Somewhere between shooting and eating a lot of grouse and other game meat, he wrote some brilliant novels, and a lot of stories and novellas, a form he excelled at. Burly narratives, super disciplined and yet shaggy and rangy, drenched in experience and rarely without with some compressed rhapsodizing about nature. He always left you full but wanting more.
And so it was his 2006 novel, Returning to Earth, that creeped into mind first: it’s an excellent, crushing, arguably underrated novel about a 45-year-old guy dying of Lou Gehrig’s disease. It’s tremendously, tremendously sad. Which is kind of the anti-Harrison, who was all about life, and living, and underlining it and shooting stuff.
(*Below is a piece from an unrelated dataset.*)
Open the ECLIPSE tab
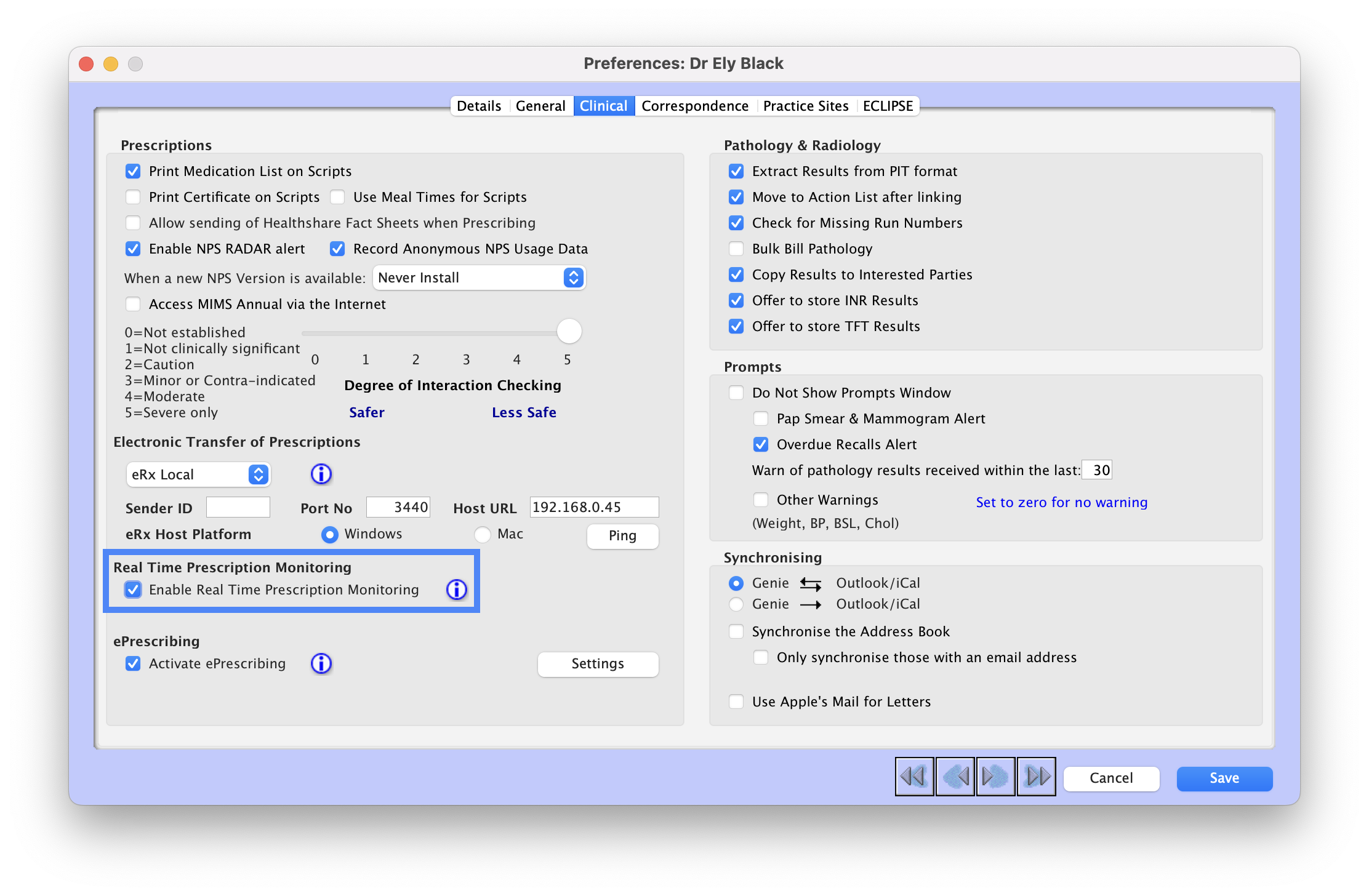Screen dimensions: 1369x896 [x=887, y=105]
But this week I went back to The Raw and the Cooked, a collection of his writings about food and eating and drinking and over-indulging in food and drink. A great piece in there is his essay about gout, which you’ll not be surprised to hear he suffered from. Comprised as it is of mostly pieces that appeared in magazines, you can dip in and out of the book with a ten-minute commitment here and there. It’s great. Read it and then do as Harrison would have done if he had a job-job: sneak out of the office for two-martini-plus-a-bottle-of-Bordeaux lunch, somewhere French. And let me know where you’re going: I’ll meet you there.